A report on Asia Pulp and Paper's operations, written by three leading green groups in August last year, claims there has been a close relationship between human rights violations and forest degradation in the development of pulp and paper in Sumatra, Indonesia.
It states that APP workers live in crowded conditions with minimum facilities and that "there is a great discrepancy between the wage received and the cost of living". Two audits Two separate audits of the company were conducted by the rainforest alliance Smartwood program, engaged by APP to monitor the conditions of high conservation-value forest areas within four APP sites. In 2005, the audits found significant weaknesses with the company's approach to management that resulted in a lack of protection or conservation of the forests in question. APP was issued with three major corrective action requests. In 2006, a follow-up audit found that none of those requests had been completed and four new corrective action requests were issued. The Alliance terminated its relationship with APP in February this year, stating that the company had not demonstrated a comprehensive, consistent or dedicated approach toward conservation management necessary to maintain or enhance the forest ecosystems. "Independent auditing by their own auditors, concluded that they failed ... in protecting high conservation value forests," Mr Foead said. Woolworths, which is the company in question in Australia that is supplied by Asia Pulp and Paper, claims on its packaging that it comes from sustainable forest fiber. Mr Foead says he understands that means it has to come from a plantation forest. "So it's not coming from clear-cut of tropical, natural forests," he said.
But if the paper comes from a plantation forest, which was developed on top of the prime habitat of rhino, tigers, orangutan, then of course it's not sustainable."
He says that is the kind of operation Asia Pulp and Paper is what he sees on the ground. "That the company is still cutting down tiger habitats and elephant habitats in Sumatra," he said.
Woolworths released a statement to PM stating that its current sustainable forests fiber logo was created by APP.

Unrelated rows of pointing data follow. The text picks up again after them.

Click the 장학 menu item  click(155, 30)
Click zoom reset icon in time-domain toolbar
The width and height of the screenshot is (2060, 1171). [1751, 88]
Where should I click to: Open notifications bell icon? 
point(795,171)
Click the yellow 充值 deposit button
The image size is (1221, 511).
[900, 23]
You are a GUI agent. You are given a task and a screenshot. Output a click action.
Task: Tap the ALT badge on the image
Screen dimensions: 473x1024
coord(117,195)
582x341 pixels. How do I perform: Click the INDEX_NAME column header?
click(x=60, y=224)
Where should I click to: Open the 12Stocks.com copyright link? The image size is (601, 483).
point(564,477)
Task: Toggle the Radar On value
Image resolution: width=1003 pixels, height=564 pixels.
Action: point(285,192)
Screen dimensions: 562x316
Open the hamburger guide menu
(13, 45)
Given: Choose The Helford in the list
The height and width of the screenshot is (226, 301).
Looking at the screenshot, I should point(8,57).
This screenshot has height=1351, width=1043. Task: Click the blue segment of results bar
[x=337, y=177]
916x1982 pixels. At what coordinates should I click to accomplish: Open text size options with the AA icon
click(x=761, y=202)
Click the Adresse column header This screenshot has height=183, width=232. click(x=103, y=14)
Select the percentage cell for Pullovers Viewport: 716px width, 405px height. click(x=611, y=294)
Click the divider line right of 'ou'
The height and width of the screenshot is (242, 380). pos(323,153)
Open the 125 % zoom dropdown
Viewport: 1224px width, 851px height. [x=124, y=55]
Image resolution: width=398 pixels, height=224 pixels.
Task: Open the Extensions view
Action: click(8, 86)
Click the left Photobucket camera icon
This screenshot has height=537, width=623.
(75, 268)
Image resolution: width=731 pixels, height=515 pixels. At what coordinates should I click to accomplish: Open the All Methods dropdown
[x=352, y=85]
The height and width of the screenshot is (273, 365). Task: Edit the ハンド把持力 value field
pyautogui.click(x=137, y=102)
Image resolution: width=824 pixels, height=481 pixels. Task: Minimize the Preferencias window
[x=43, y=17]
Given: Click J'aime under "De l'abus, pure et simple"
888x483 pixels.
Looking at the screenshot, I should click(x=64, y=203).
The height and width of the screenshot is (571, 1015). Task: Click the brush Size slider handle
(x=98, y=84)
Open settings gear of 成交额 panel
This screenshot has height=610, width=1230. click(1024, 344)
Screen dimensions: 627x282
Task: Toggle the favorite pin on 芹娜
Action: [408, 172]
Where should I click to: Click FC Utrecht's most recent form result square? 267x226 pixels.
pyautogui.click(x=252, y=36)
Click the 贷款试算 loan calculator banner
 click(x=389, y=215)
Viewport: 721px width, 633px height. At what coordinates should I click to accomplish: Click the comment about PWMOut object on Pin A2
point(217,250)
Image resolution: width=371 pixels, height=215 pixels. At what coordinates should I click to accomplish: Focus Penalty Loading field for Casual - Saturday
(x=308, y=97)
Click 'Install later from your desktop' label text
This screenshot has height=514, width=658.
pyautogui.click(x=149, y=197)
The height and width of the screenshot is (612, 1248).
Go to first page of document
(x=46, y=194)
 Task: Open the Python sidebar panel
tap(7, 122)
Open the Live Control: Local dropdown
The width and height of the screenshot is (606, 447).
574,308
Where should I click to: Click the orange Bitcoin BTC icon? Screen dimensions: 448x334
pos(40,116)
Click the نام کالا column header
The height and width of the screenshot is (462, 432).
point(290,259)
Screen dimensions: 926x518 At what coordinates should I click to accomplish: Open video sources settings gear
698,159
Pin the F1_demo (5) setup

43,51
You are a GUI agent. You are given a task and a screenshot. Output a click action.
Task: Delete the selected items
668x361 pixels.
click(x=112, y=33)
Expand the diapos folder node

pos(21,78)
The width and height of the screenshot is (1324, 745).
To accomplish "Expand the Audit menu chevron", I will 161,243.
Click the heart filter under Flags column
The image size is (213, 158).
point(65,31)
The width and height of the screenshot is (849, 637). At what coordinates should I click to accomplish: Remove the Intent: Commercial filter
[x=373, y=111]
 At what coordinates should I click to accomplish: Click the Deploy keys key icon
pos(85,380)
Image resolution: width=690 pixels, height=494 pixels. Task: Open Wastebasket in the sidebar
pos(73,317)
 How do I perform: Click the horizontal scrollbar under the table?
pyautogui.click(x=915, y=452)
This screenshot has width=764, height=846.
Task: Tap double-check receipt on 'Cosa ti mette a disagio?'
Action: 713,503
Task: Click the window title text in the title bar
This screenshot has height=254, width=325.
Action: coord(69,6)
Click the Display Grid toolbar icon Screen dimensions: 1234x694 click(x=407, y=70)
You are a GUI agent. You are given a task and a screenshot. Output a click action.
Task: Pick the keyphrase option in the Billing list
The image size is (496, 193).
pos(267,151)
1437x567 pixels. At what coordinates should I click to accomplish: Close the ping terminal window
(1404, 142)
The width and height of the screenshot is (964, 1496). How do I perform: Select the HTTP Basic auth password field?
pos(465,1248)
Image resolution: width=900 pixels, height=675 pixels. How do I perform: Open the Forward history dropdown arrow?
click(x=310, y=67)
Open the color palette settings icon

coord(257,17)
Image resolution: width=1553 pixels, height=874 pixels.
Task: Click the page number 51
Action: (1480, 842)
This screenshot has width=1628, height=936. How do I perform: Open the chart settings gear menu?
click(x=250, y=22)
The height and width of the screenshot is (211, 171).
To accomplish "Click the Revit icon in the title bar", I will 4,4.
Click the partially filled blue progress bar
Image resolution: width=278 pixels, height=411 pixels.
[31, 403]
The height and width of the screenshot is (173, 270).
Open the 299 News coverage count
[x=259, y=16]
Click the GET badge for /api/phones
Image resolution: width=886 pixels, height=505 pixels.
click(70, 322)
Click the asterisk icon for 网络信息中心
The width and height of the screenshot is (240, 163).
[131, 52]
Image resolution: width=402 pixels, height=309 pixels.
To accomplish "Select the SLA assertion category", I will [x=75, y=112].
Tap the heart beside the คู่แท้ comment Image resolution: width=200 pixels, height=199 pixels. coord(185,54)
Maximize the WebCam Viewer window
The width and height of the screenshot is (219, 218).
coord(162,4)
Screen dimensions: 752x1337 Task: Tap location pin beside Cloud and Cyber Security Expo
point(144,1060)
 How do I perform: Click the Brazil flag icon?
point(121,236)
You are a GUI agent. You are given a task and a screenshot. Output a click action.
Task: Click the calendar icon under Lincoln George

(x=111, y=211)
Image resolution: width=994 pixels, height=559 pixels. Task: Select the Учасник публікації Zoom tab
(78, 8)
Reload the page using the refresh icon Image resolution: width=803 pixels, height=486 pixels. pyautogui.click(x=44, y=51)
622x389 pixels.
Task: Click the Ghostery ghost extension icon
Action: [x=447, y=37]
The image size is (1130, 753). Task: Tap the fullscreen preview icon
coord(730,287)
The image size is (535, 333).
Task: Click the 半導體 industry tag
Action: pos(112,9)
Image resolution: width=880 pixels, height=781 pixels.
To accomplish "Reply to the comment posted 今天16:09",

Woolworths admits that it has not conducted an independent verification of APP's sustainability claims.
But says that APP's operations in Indonesia have recently completed the Forest Stewardship Council's chain of custody audit process and that the company is awaiting confirmation of approval that accreditation status in the next few weeks.
The Australian Competition and Consumer Commission (ACCC) closely monitors companies like Woolworths that make sustainability claims about their suppliers.
ACCC chairman Graeme Samuel says the Commission does receive complaints about false claims being made as to sustainability or the environmental impacts of products that are advertised as being environmentally sustainable. "We view those seriously," he said. "They are as much misleading and deceptive conduct as any other form of misleading and deceptive conduct.
"At the same time, we are finding that products that have these claims attached to them often have also attached to them premium prices and when consumers are potentially misled or deceived into paying premium prices for sustainable products that are not-otherwise sustainable, then clearly that is of concern."